*** Entries shown ***
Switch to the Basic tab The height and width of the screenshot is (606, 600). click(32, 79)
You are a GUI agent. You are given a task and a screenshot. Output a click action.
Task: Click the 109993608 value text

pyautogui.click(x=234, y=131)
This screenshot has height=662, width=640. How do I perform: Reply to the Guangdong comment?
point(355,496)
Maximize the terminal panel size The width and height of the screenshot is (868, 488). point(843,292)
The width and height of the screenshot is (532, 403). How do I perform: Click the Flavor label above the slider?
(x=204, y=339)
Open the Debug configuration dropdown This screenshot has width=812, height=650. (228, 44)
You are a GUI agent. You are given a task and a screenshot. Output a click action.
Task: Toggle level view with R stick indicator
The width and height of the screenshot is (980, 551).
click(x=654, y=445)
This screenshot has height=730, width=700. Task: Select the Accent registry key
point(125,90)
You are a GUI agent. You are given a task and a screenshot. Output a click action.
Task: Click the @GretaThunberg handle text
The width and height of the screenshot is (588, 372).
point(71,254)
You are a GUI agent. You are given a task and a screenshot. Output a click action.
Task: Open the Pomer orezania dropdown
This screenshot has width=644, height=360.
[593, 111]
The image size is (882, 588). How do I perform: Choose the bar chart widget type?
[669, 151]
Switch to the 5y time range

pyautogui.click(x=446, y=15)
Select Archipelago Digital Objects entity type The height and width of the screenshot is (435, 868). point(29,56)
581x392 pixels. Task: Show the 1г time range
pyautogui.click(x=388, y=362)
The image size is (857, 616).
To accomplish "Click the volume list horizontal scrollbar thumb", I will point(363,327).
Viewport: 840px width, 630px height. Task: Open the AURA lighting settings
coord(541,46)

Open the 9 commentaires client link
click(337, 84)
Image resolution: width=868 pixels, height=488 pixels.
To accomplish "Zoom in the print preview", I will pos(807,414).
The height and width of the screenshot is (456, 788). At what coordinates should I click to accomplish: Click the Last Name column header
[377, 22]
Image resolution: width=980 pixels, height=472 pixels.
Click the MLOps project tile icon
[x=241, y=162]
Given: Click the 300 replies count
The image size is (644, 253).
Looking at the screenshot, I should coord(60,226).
*** End of Entries shown ***
What to work on
Determine how many lines of the data above contain the string "will", and answer with the number only.

Response
2